Objective of Due Diligence
Understand the business beyond financial statements.
- Risk Identification
Detecting financial irregularities, contingent liabilities, tax exposures, and compliance gaps that may affect valuation or post-transaction stability. - Validation of Financial Information
Assessing accuracy and reliability of reported financial statements, revenue streams, and profit margins. - Assessment of Legal & Regulatory Compliance
Reviewing statutory registrations, filings, and regulatory adherence to avoid inherited liabilities. - Evaluation of Operational Sustainability
Analysing business model viability, dependency risks, and internal control environment.
Scope of Due Diligence Audit
Multi-dimensional review covering critical risk areas.
- Financial Due Diligence
Examination of revenue quality, expense patterns, working capital position, debt obligations, and cash flow sustainability. - Tax Due Diligence
Review of income tax, GST, TDS, and other statutory compliances to identify past or potential tax exposures. - Legal & Secretarial Review
Verification of incorporation documents, statutory filings, board resolutions, and contractual obligations. - Operational & Commercial Review
Analysis of customer concentration, supplier dependency, pricing model, and scalability potential. - Contingent Liability Assessment
Identification of ongoing litigation, guarantees, disputes, or pending regulatory actions.
Due Diligence Methodology
Data-driven and evidence-based approach.
- Collection and review of financial and statutory records.

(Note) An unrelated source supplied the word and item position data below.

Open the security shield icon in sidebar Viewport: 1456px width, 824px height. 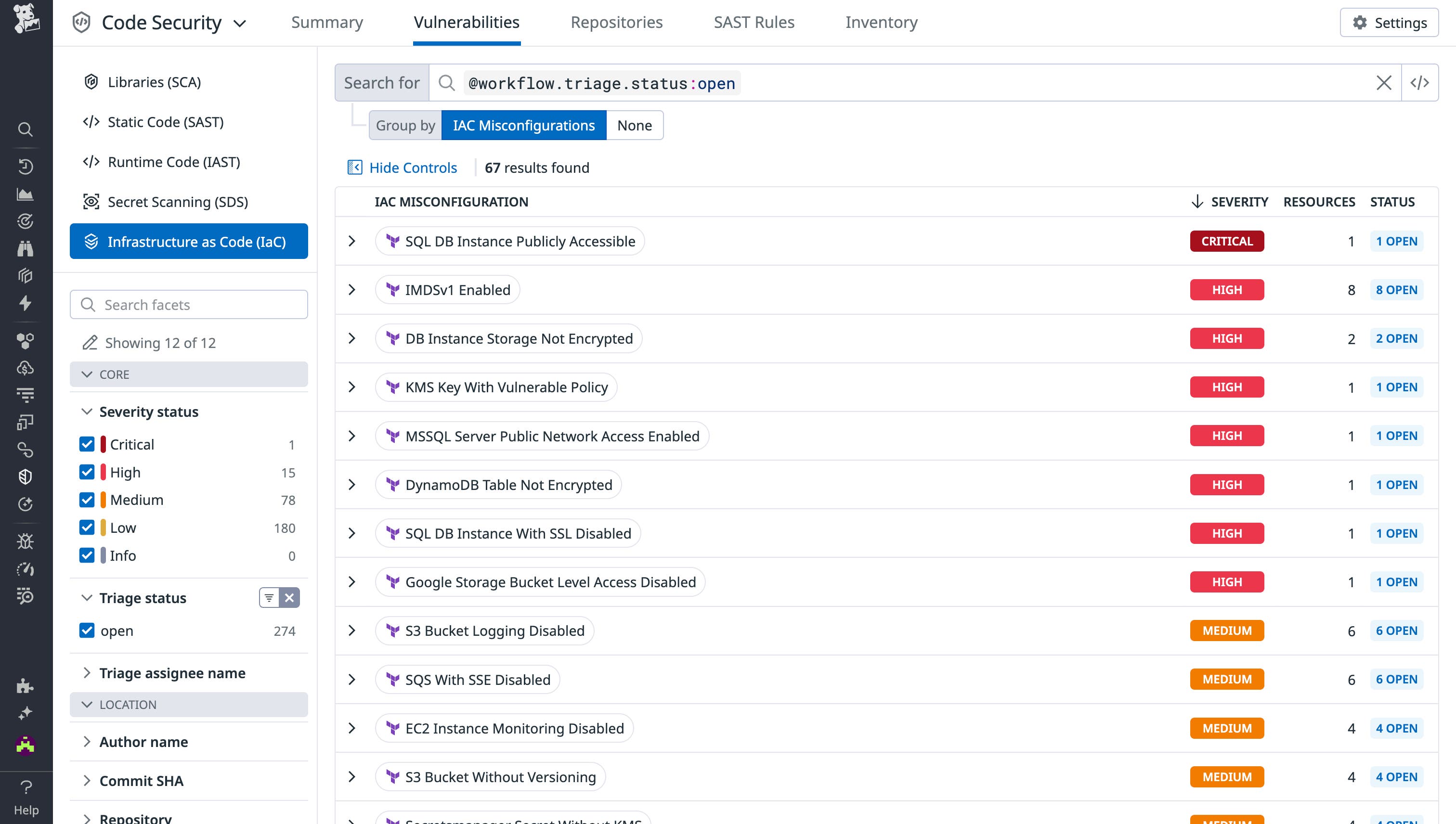pyautogui.click(x=26, y=476)
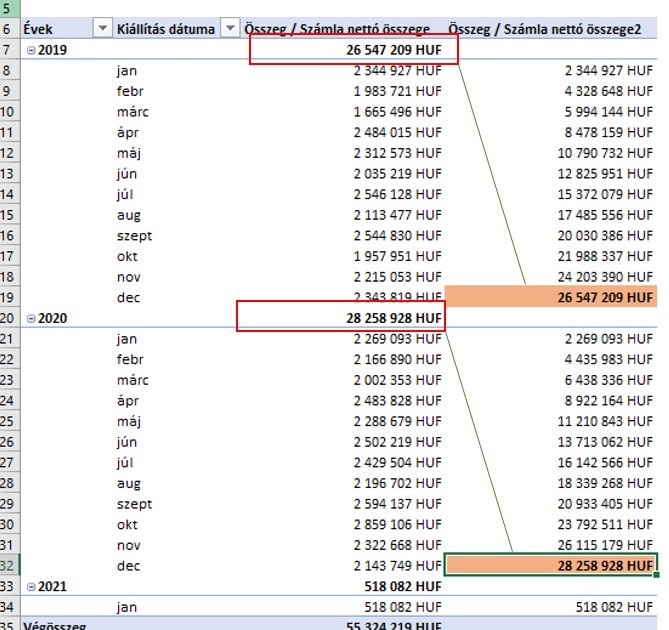Screen dimensions: 669x630
Task: Click the 2021 year total 518 082 HUF
Action: coord(403,586)
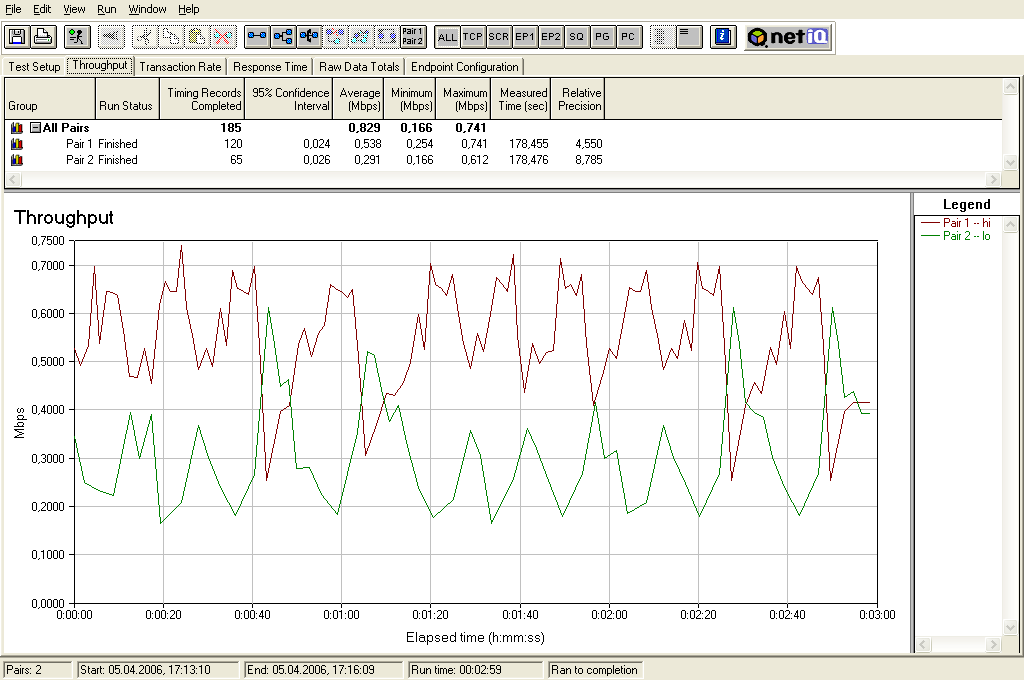Toggle the EP1 filter button
1024x680 pixels.
click(525, 37)
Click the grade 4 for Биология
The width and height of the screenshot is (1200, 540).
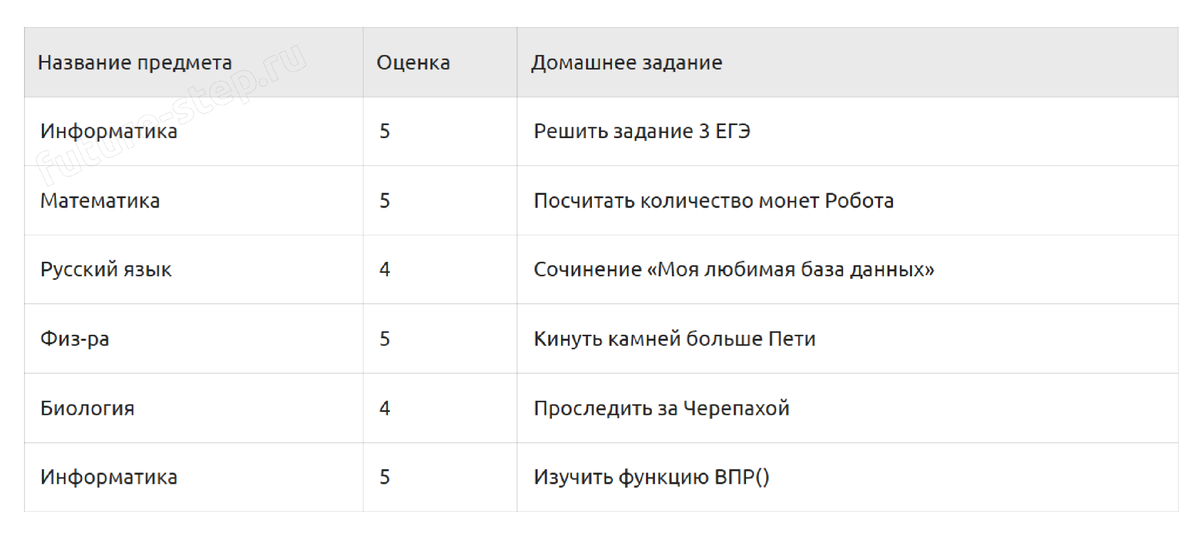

- Ratio analysis and trend evaluation over multiple periods.
- Transaction-level sampling and verification.
- Management discussions and clarifications.
- Preparation of risk summary report with quantified exposure areas.
The focus is on identifying material risks and providing actionable insight.
Types of Due Diligence Engagements
- Pre-acquisition or merger evaluation.
- Investment validation for equity or debt funding.
- Joint venture assessment.
- Strategic partnership evaluation.
- Internal due diligence before business restructuring.
Importance of Professional Due Diligence
- Prevents acquisition of hidden liabilities.
- Strengthens negotiation position during valuation.
- Ensures informed investment decisions.
- Protects stakeholder capital and reputation.
- Facilitates smooth post-transaction integration.
Due Diligence Audit is a critical safeguard in high-value transactions. At Calculus, it is conducted with technical depth, investigative precision, and strategic analysis—ensuring that every financial decision is backed by verified facts and structured risk assessment.